When I was a teenager taking English classes, I often saw copies of The Great Gatsby by F. Scott Fitzgerald hanging around. The blue cover, the crying flapper, the city skyline, and the eyes that never stop watching. It never came up in the English classes I took, but when I was a teenage warthog, I asked my mother what it was about.

She said, "It's about a man who falls in love with a married woman and it destroys him."

I do like that. Not what she said, but summing up a story into one line. I love it when people cut to the chase like that.

So, I didn't read The Great Gatsby. My mom sated my curiosity and so I left it alone until I happened to see a YouTube clip of the Baz Luhrmann version of The Great Gatsby. In it, Daisy is talking to Nick. She tells him how her life hasn't turned out the way she wanted it to, how she's unhappy, and how her daughter was born with her husband, Tom, nowhere around. Looking at just the one scene, it looked like an attempt on Daisy's part to seduce Nick. It was the opening overture to a much larger play.

Obviously, that was at odds with what my mother said. Wasn't it about Daisy and Gatsby and their affair? But Daisy's seduction was so perfect, so studied, and so gentle that it could go unnoticed by anyone other than the practiced seductress, but still get her foot so far into Nick's door, he might not be able to get it out again.

I was curious again, so I watched the film. There were quite a lot of inconsistencies in it. So many that it was like looking at a map of your hometown with locations on it that didn't exist when you lived there. I seriously had not read The Great Gatsby, but I am a writer, and the problems stuck out. I'll name the three that were the most noticeable:

1. There was no grand love affair. Daisy had been looking to have an affair with somebody, but even after she begins one with Gatsby, she says things that make it seem like she would have been happier if that person was Nick instead of Gatsby. Tom would have preferred that as well. It really spits in the face of the Gatsby that Baz tried to create because he tries to make Gatsby larger than life.

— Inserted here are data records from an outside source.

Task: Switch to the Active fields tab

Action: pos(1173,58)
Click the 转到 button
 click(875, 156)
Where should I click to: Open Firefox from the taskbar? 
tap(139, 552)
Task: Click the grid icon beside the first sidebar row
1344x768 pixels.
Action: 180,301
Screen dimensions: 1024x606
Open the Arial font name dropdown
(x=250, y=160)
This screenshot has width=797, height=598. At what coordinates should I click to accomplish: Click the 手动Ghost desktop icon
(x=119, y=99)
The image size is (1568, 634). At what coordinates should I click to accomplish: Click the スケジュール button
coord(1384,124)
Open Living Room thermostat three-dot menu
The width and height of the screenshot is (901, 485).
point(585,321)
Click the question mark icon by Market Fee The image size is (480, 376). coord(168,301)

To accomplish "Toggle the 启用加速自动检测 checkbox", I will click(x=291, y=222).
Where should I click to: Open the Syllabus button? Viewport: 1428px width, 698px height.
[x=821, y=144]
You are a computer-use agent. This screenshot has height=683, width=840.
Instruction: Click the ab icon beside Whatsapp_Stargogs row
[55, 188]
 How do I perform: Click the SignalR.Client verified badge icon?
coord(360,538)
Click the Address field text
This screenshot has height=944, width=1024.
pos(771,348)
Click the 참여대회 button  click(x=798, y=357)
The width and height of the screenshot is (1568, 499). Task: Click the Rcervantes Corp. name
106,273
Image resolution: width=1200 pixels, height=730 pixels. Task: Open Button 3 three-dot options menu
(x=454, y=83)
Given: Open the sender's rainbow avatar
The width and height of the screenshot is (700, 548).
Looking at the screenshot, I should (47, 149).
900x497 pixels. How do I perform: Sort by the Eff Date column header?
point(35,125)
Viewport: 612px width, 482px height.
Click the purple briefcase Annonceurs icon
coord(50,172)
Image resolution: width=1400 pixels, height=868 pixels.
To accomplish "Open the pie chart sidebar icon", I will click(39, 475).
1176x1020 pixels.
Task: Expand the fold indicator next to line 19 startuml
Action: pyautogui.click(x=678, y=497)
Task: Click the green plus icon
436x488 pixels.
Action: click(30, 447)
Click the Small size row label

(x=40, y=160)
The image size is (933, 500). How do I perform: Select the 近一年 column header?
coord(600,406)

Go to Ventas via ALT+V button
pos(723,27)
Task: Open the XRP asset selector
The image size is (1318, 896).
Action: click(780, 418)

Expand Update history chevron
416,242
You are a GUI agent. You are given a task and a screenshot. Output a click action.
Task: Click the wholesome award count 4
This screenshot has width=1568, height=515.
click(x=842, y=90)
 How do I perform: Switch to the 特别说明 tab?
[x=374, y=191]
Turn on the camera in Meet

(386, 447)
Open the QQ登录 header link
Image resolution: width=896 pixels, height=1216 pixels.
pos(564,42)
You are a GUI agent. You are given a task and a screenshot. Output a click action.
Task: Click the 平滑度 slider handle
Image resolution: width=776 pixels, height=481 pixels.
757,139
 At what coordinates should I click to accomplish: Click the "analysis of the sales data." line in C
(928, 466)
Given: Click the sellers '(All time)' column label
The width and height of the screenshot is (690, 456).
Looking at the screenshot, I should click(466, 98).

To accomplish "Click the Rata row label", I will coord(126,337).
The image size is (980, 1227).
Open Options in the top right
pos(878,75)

2. Gatsby is not larger than life. Nick meets Gatsby at a party at Gatsby's mansion and Gatsby is so grand nothing could compare with him. However, Nick goes out on the lake with him the next day, but there is no scene described. That, all by itself, kills Gatsby's image of being larger than life. Nick is the narrator and he can't think of anything to show the audience about that occasion? It makes Gatsby sound dull.

3. Nick has all the girls. In the film, Nick has Daisy, Jordan, Catherine, and at least two more girls that are not shown but are mentioned. None of the women in the story are interested in Gatsby except Daisy and she was only interested because he was an easier score than Nick. It really destroys the power Baz is trying to give Gatsby because there aren't even women hanging around him at his parties. Only his butler cares where he is and there are no women circling him to get his attention.

Toby Maguire has this gift of looking wonderstruck and they use him to look impressed with Leonardo DiCaprio, but the two actors are simply not good examples of what would have made sense for the story. What would have made far more sense would have been to switch them and have Toby play Gatsby and have Leo play Nick. I would have loved to see Toby do something like that. And Leo would have been great at Nick, because Nick has a way of charming everyone around him without himself being aware that he is charming them.

So, then I got curious about the mistakes and I was willing to bet my britches that F. Scott Fitzgerald was not the one who had made them. I read the book and it was BEAUTIFUL. It gave me everything I wanted--perfection.

It's always annoying when my mom's awesome singular sentence turns out to be wrong. But sadly, the story is not about Gatsby. It's about Nick who is both in the story and out of the story. He's the narrator, but he's also the central character. It's just that the action of the story is not happening to him. He's not the one having the affair. He's like Daisy and Tom who are thoughtless people and he would have remained a thoughtless person if he had not ended up with Gatsby's dead body on his hands. That changed him. It didn't send him into a mental institution, but it changed him. He stood there at the hotel and realized that it was his thirtieth birthday, but he had only remembered halfway through the day that such a milestone was upon him because all he had been doing was partying.

The storytelling is unusual because it's more like Nick's an eloquent drunk who talks to you all night telling you the grand story long after the bar has closed. The book is only 45k, so it is completely possible that someone could rope you down and tell you the whole book word-for-word in about four hours. He tells you the elegant story of how he stopped being that thoughtless person and when he's finished, he droops in his drunkness because he doesn't know how to be a thoughtful one. Even as he tells the story, he's aware he hasn't changed into what he wants, just that he can't be what he doesn't want.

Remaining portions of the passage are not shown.